• _EXERCISE GOAL_: Given the records below, transcribe each of them exactly.

• _EXTRACTED DATA_:

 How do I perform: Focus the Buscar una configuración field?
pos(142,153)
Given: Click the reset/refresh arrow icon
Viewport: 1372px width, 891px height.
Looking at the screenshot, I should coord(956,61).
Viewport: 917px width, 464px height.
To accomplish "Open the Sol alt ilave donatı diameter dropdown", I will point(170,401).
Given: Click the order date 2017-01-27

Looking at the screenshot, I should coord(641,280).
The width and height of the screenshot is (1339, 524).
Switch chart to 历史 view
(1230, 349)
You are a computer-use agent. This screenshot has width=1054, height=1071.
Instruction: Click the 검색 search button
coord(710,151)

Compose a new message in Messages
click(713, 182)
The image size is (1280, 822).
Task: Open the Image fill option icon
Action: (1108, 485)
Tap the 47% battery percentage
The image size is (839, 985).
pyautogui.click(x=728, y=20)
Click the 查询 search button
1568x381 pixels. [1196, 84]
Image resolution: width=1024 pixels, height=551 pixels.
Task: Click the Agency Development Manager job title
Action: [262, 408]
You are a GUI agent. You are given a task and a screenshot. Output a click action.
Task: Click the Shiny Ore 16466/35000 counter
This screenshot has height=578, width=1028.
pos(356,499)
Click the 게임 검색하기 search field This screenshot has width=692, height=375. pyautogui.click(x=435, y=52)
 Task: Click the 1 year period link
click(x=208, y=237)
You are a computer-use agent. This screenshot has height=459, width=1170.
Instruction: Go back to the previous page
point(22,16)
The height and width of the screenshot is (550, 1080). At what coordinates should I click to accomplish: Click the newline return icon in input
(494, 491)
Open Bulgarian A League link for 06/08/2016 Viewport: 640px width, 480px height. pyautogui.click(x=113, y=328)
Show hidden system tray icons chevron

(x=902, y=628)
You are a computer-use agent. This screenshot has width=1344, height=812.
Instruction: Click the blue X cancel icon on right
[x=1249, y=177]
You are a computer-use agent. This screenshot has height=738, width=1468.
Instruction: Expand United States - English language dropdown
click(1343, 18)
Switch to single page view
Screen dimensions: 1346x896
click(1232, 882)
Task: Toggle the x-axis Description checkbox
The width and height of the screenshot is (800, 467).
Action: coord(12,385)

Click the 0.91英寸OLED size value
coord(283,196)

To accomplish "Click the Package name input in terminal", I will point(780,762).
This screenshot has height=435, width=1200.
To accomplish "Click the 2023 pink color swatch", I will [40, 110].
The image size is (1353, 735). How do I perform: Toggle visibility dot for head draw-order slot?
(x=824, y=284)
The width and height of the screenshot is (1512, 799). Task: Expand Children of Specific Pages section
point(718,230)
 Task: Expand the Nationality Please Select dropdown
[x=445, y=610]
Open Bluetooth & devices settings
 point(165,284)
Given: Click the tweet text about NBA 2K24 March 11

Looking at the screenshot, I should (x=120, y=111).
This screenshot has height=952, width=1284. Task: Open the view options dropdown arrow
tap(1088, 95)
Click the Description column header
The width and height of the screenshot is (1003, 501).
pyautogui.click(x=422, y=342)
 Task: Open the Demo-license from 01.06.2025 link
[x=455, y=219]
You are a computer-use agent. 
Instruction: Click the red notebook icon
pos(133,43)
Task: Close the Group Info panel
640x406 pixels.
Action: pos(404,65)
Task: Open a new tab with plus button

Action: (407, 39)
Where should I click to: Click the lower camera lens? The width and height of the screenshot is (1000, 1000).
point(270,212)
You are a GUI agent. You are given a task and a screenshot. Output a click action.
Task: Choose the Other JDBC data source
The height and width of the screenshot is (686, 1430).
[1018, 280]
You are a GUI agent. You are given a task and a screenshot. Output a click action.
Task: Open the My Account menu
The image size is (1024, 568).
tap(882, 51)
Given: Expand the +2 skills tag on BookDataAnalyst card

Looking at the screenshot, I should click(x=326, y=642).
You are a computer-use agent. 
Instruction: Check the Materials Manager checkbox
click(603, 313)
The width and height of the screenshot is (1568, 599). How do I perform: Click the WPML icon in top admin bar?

• _TASK RESULT_:
 How do I perform: Focus the Buscar una configuración field?
pos(142,153)
Given: Click the reset/refresh arrow icon
Viewport: 1372px width, 891px height.
Looking at the screenshot, I should coord(956,61).
Viewport: 917px width, 464px height.
To accomplish "Open the Sol alt ilave donatı diameter dropdown", I will point(170,401).
Given: Click the order date 2017-01-27

Looking at the screenshot, I should coord(641,280).
The width and height of the screenshot is (1339, 524).
Switch chart to 历史 view
(1230, 349)
You are a computer-use agent. This screenshot has width=1054, height=1071.
Instruction: Click the 검색 search button
coord(710,151)

Compose a new message in Messages
click(713, 182)
The image size is (1280, 822).
Task: Open the Image fill option icon
Action: (1108, 485)
Tap the 47% battery percentage
The image size is (839, 985).
pyautogui.click(x=728, y=20)
Click the 查询 search button
1568x381 pixels. [1196, 84]
Image resolution: width=1024 pixels, height=551 pixels.
Task: Click the Agency Development Manager job title
Action: [262, 408]
You are a GUI agent. You are given a task and a screenshot. Output a click action.
Task: Click the Shiny Ore 16466/35000 counter
This screenshot has height=578, width=1028.
pos(356,499)
Click the 게임 검색하기 search field This screenshot has width=692, height=375. pyautogui.click(x=435, y=52)
 Task: Click the 1 year period link
click(x=208, y=237)
You are a computer-use agent. This screenshot has height=459, width=1170.
Instruction: Go back to the previous page
point(22,16)
The height and width of the screenshot is (550, 1080). At what coordinates should I click to accomplish: Click the newline return icon in input
(494, 491)
Open Bulgarian A League link for 06/08/2016 Viewport: 640px width, 480px height. pyautogui.click(x=113, y=328)
Show hidden system tray icons chevron

(x=902, y=628)
You are a computer-use agent. This screenshot has width=1344, height=812.
Instruction: Click the blue X cancel icon on right
[x=1249, y=177]
You are a computer-use agent. This screenshot has height=738, width=1468.
Instruction: Expand United States - English language dropdown
click(1343, 18)
Switch to single page view
Screen dimensions: 1346x896
click(1232, 882)
Task: Toggle the x-axis Description checkbox
The width and height of the screenshot is (800, 467).
Action: coord(12,385)

Click the 0.91英寸OLED size value
coord(283,196)

To accomplish "Click the Package name input in terminal", I will point(780,762).
This screenshot has height=435, width=1200.
To accomplish "Click the 2023 pink color swatch", I will [40, 110].
The image size is (1353, 735). How do I perform: Toggle visibility dot for head draw-order slot?
(x=824, y=284)
The width and height of the screenshot is (1512, 799). Task: Expand Children of Specific Pages section
point(718,230)
 Task: Expand the Nationality Please Select dropdown
[x=445, y=610]
Open Bluetooth & devices settings
 point(165,284)
Given: Click the tweet text about NBA 2K24 March 11

Looking at the screenshot, I should (x=120, y=111).
This screenshot has height=952, width=1284. Task: Open the view options dropdown arrow
tap(1088, 95)
Click the Description column header
The width and height of the screenshot is (1003, 501).
pyautogui.click(x=422, y=342)
 Task: Open the Demo-license from 01.06.2025 link
[x=455, y=219]
You are a computer-use agent. 
Instruction: Click the red notebook icon
pos(133,43)
Task: Close the Group Info panel
640x406 pixels.
Action: pos(404,65)
Task: Open a new tab with plus button

Action: (407, 39)
Where should I click to: Click the lower camera lens? The width and height of the screenshot is (1000, 1000).
point(270,212)
You are a GUI agent. You are given a task and a screenshot. Output a click action.
Task: Choose the Other JDBC data source
The height and width of the screenshot is (686, 1430).
[1018, 280]
You are a GUI agent. You are given a task and a screenshot. Output a click action.
Task: Open the My Account menu
The image size is (1024, 568).
tap(882, 51)
Given: Expand the +2 skills tag on BookDataAnalyst card

Looking at the screenshot, I should click(x=326, y=642).
You are a computer-use agent. 
Instruction: Check the Materials Manager checkbox
click(603, 313)
The width and height of the screenshot is (1568, 599). How do I perform: Click the WPML icon in top admin bar?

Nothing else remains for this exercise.